• [Given task]: In the bootstrap exercise below, how many indices for all possible samples were generated?

Generate indices for all possible samples.

prevsamp <- matrix(1:length(dat), nrow = length(dat))  #start with possible samples for 'slot1'
# generate all new samples for each subsequent column restrict to >=
# previous column to avoid duplicates
for (cc in 2:length(dat)) {
    newsamp <- matrix(ncol = cc)
    for (rr in 1:nrow(prevsamp)) {
        # get last idx in sample
        mn <- prevsamp[rr, cc - 1]
        for (k in mn:length(dat)) {
            newsamp <- rbind(newsamp, c(prevsamp[rr, ], k))
        }
    }
    prevsamp <- newsamp[-1, ]
}
idx <- prevsamp

Make sure that we generated the right number of indices.

print(paste("Generated", nrow(idx), "indices for all possible samples. Expecting to generate", 
    choose(19, 10), "indices."))
## [1] "Generated 92378 indices for all possible samples. Expecting to generate 92378 indices."

Draw bootstrap samples using all possible indices & calculate and store bootstrap replications of trimmed mean.

bootall <- rep(NA, nrow(idx))
for (i in 1:nrow(idx)) {
    ind <- idx[i, ]
    bootall[i] <- mean(sort(dat[ind])[3:8])  #draw sample, compute & store trimmed mean
}
hist(bootall, main = "All Possible Bootstrap Replications of Trimmed Mean")

plot of chunk unnamed-chunk-13

Calculate standard error of ideal bootstrap.

se_ideal_emp <- sd(bootall)
print(paste("The direct estimate of se_ideal is", se_ideal_emp, "."))
## [1] "The direct estimate of se_ideal is 2.76022508332454 ."

The direct estimate of \( \hat{se}_{\infty} \) is 2.7602, which is larger than our previous estimate of 2.0787.

Problem 7.3

Calculate the probability that any particular row of the 88 x 5 data matrix X appears exactly k times in a bootstrap matrix X, for k=0,1,2,3

This problem can be treated like a binomial distribution in which n samples (n=88 samples) are drawn and the probability of 'success' is the probability that our particular row is chosen (p=1/88). Thus, the probability that our particular row appears exactly k times in the bootstrap matrix X is \( p = {n \choose k} p^{k}*(1-p)^{n-k} \). These probabilities are printed below.

n <- 88
p <- 1/88
binomprobs <- tapply(1:3, 1:3, function(x) choose(n, x) * (p^x * (1 - p)^(n - 
    x)))
names(binomprobs) <- paste0("k=", 1:3)
print(binomprobs)
##     k=1     k=2     k=3 
## 0.36998 0.18499 0.06096

Problem 7.4

A useful approximation for a binomial distribution Bi(n,p) is Po(np). The approximation becomes more accurate as n gets large and p gets small.

The probability that any particular member of x appears exactly k times in x* is \( Po(np) = Po(\frac{1}{88} \times 88) = Po(1) \)

• [Data shown]:
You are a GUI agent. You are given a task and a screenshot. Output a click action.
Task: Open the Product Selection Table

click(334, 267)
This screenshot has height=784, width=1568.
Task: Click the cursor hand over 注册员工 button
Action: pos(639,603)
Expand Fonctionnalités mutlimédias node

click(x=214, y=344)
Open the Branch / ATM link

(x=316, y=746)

• [Complete answer]: 92378